The country’s gold export is expected to remain strong, amid the pandemic, pushed up by rising global demand.
Deloitte, Economic impact of the Covid-19 pandemic on East African economies report, showed that the increasing gold demand as a safe haven asset will provide a buffer to Tanzania’s mining sector.
“The increase in gold prices as a result of its increasing demand as a safe haven asset will provide a buffer to Tanzania’s mining sector.
“As such, the report issued this month, said, “the sector is expected to continue operating in the phase of the pandemic, albeit at a reduced level”.
Pre Covid-19, Deloitte report showed, the mining sector was expected to report increased growth as the government relaxed protectionist policies that required Tanzanian companies to own a majority stake in mining firms last year.

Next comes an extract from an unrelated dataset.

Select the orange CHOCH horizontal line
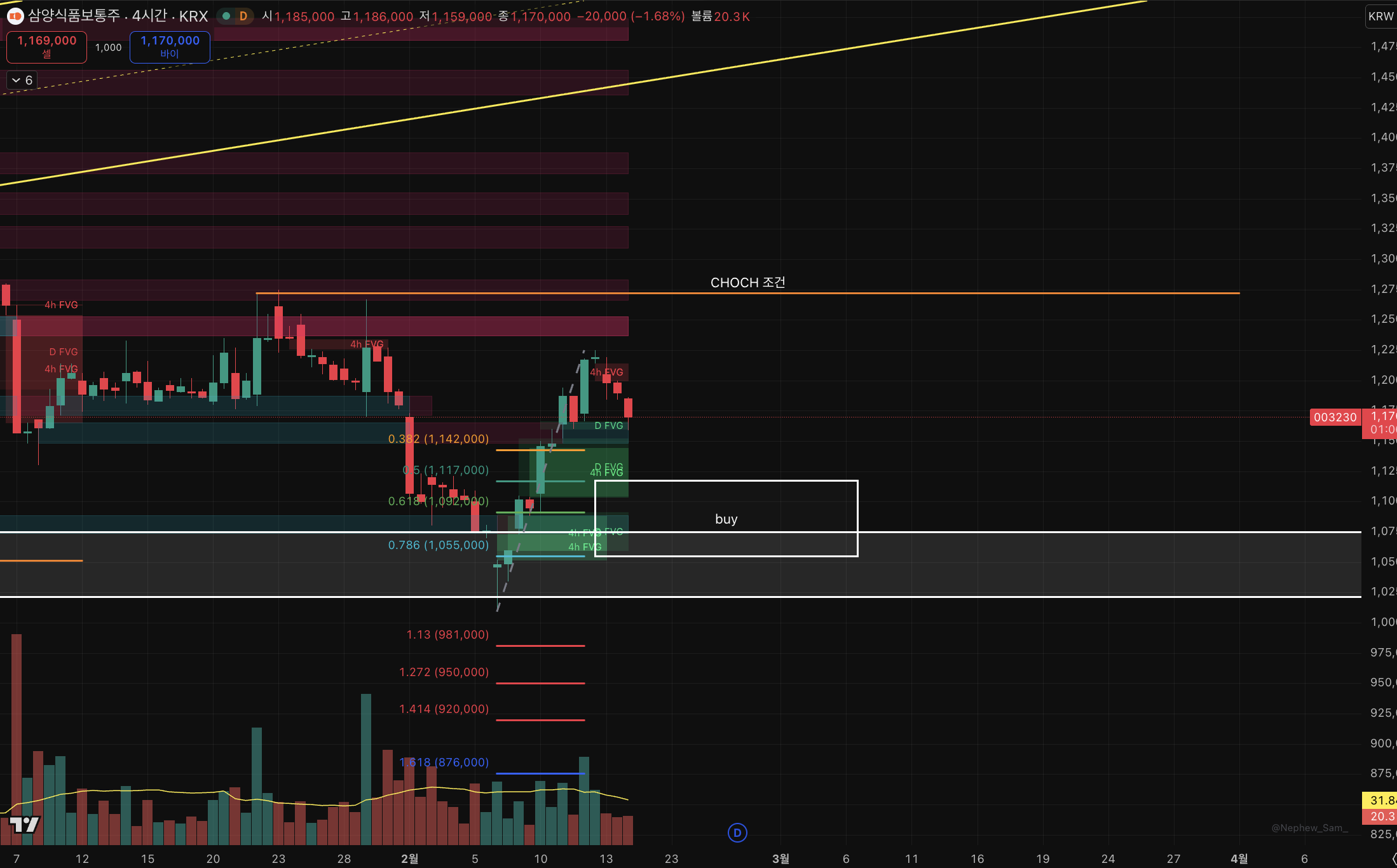The width and height of the screenshot is (1397, 868). [x=953, y=293]

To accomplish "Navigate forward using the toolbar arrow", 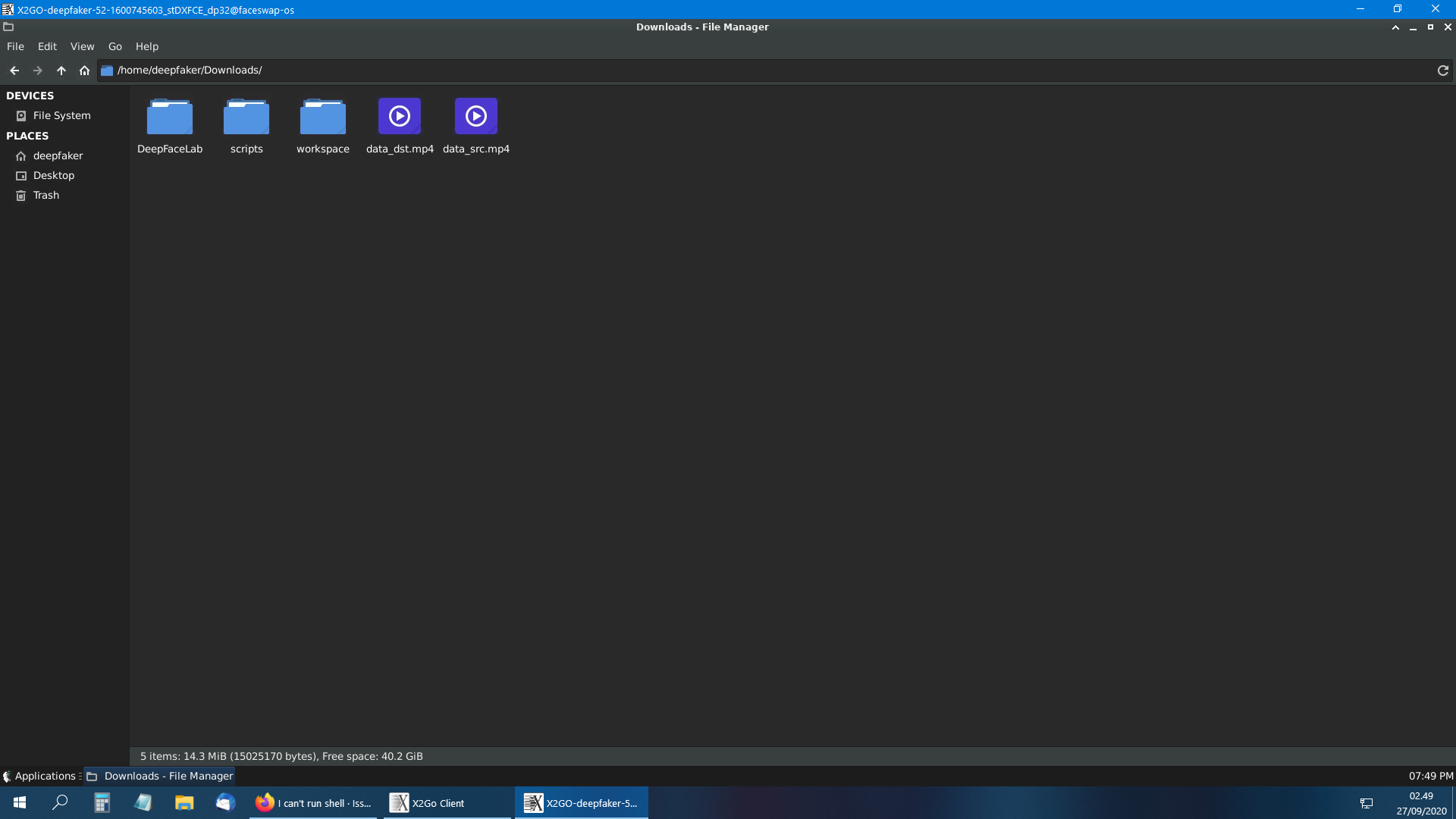I will (x=37, y=70).
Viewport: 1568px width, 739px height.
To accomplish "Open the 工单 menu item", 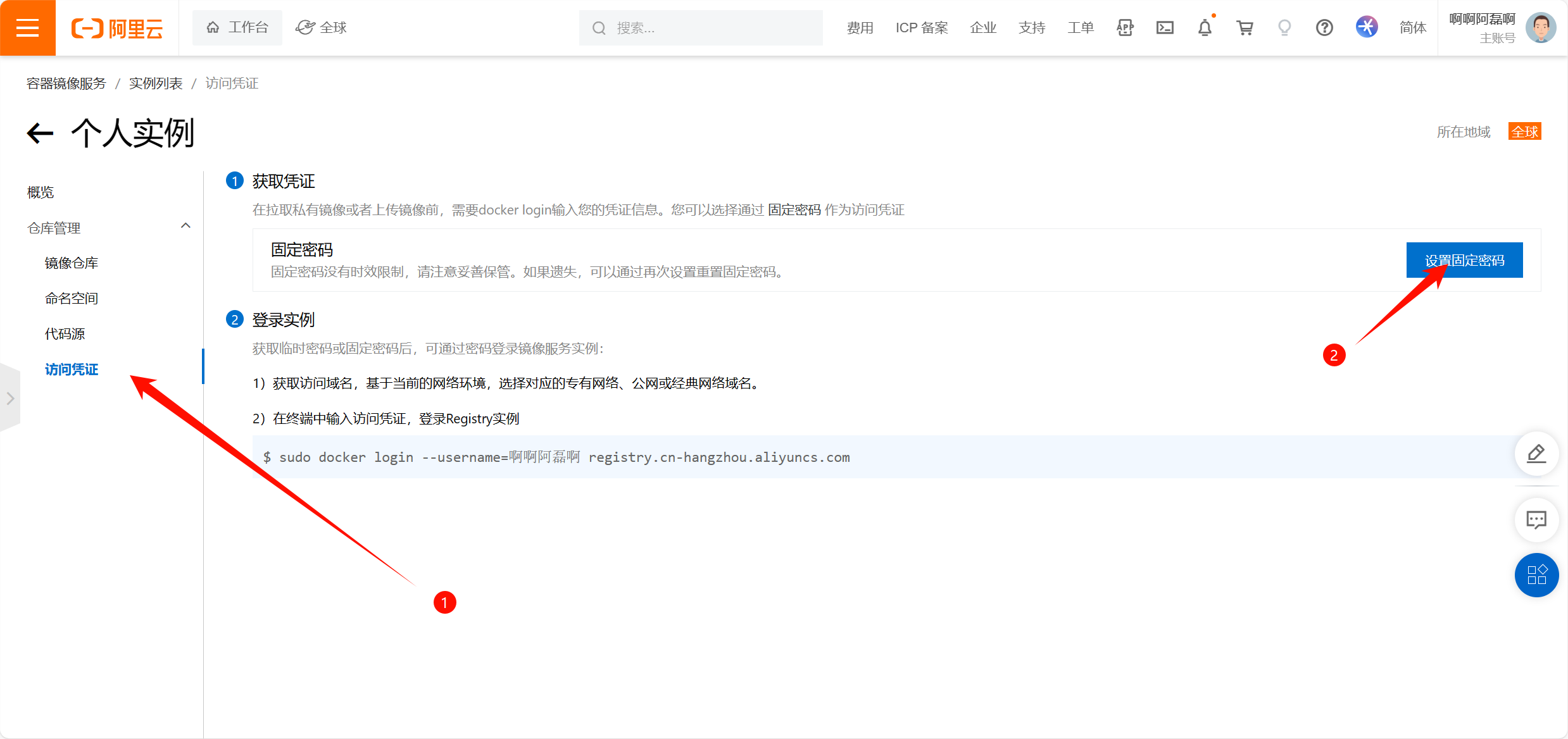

“This was expected to encourage foreign investment in the sector,” the report, which also gave the summary of government intervention measures and Deloitte insights, said.
According to Bank of Tanzania (BoT) latest Monthly Economic Reviews, gold exports rose to 2.32billion US dollars for a year ending March from 1.68billion US dollars of previous year.
However, Deloitte warned that, following the Covid-19 pandemic, the sector could be faced with challenges such as “global supply chain disruption that will decrease exports and the ceasing of operations by mines to comply with social distancing policies”.
Yesterday, global gold markets rose slightly as US stimulus talks and Federal Reserve Chair Jerome Powell's downbeat economic assessments supported the safe-haven metal.
Spot gold price climbed 0.1 per cent to USD 1,716.66 per ounce while US gold futures rose 0.6 per cent to USD 1,726.20.
The country mining sector reported a growth of 10.6 per cent in 2019, which was mainly due to an increase in the production of gold, silver and natural gas.
Petra Diamonds, operating the largest diamond mine in Mwadui, Shinyanga, first declared a force majeure and closure of operation from mid-last month but this month upheld the move till diamond market improved.
The firm said that the decision was necessary to preserve the Williamson mine’s cash position in order to protect the long-term sustainability of the operation.
“The company will look to resume operations once diamond prices are at a level that makes it operationally sustainable,” Petra said.